Var Energi's Goliat FPSO / Image source: Var Energi
Var Energi's Goliat FPSO / Image source: Var Energi
Var Energi’s Goliat FPSO / Image source: Var Energi

Minister of Petroleum and Energy Kjell-Borge Freiberg said on Thursday: “We propose to add 90 new blocks to the [Awards in Predefined Areas] APA area, this time in all our sea areas. More than half of the proposed blocks are in the Barents Sea. The Government proposes an extension of 48 blocks in the Barents Sea, 37 blocks in the Norwegian Sea and 5 blocks in the North Sea.

Awards in Predefined Areas (APA) is the annual licensing round for the best know areas on the Norwegian Continental Shelf, and includes large parts of all available exploration acreage.

“Maintaining the positive development in exploration activity in the Barents Sea is important. I hope this will contribute to robust development solutions and to increased value creation in the North,” the minister said.

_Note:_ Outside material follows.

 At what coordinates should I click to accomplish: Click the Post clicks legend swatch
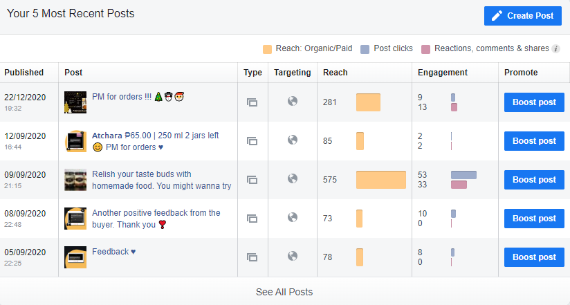[365, 49]
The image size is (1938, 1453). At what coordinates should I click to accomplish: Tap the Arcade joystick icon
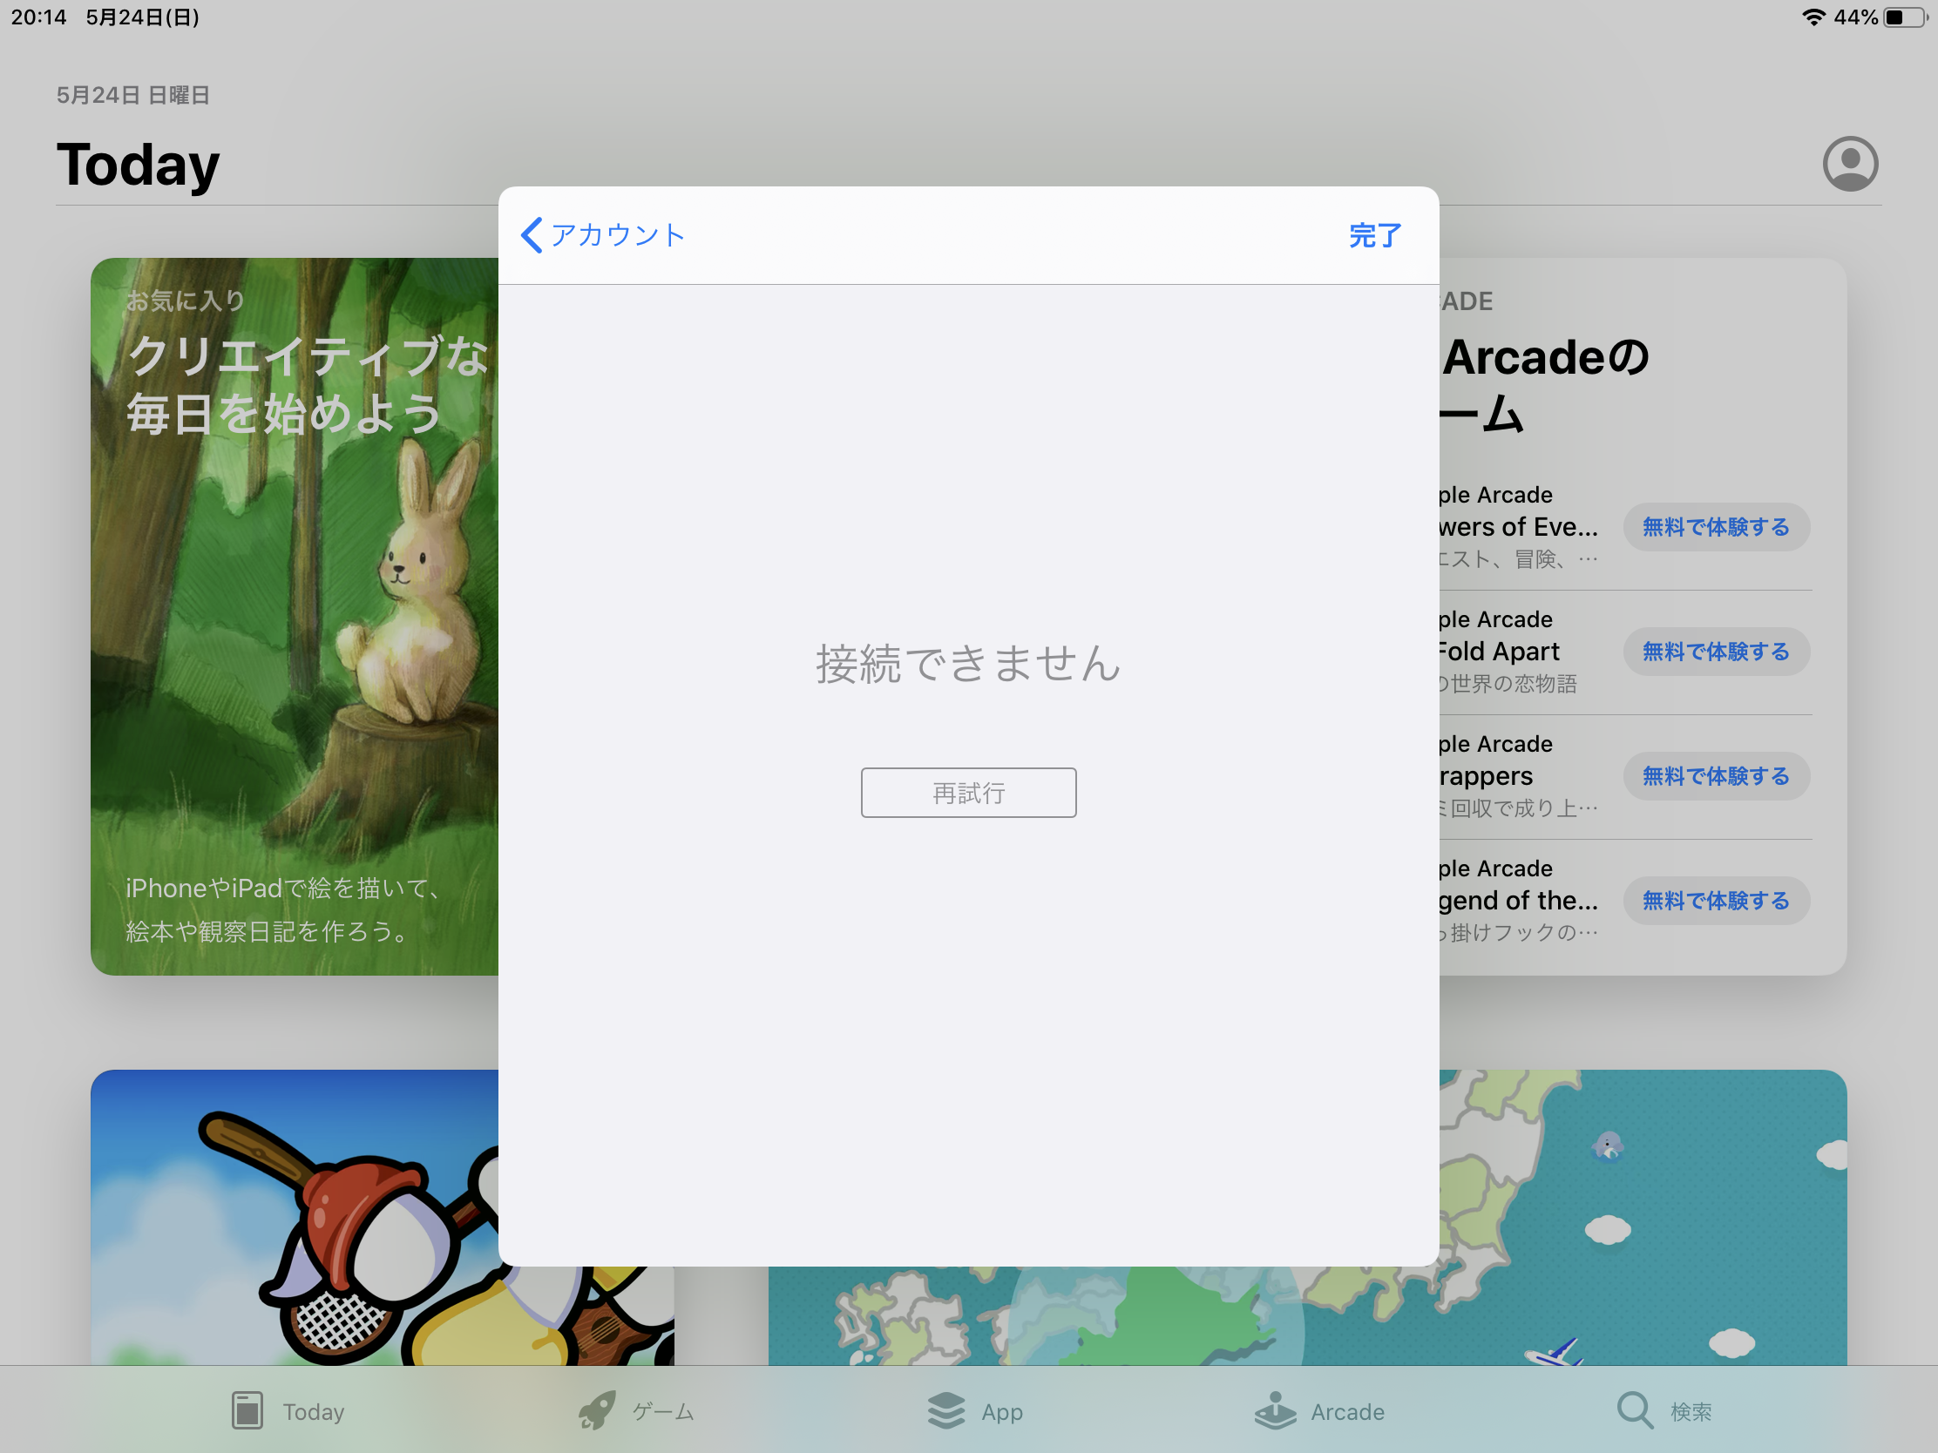[x=1275, y=1411]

The proposed extension of the APA area includes areas that are close to planned and existing infrastructure, and which are well known after several years of exploration activity.

Norway currently has only one producing field in the Barents Sea – Var Energi’s Goliat, with Equinor’s Johan Castberg field expected to be the second in 2022.

Also, Austrian oil company OMV has recently boosted estimated recoverable volumes in the company’s Wisting discovery in the Barents Sea offshore Norway, to  440 million barrels of oil compared to 350 million barrels in 2017.

The company, which is looking at an FPSO development for the Wisting, expects to have the final concept in 2020.

To remind, Norway in January offered 83 production licenses on the Norwegian continental shelf in the Award in Pre-Defined Areas 2018 (APA 2018). Of the 83 blocks offered, Equinor won 29.

The 83 production licenses were distributed over the North Sea (37), the Norwegian Sea (32) and the Barents Sea (14).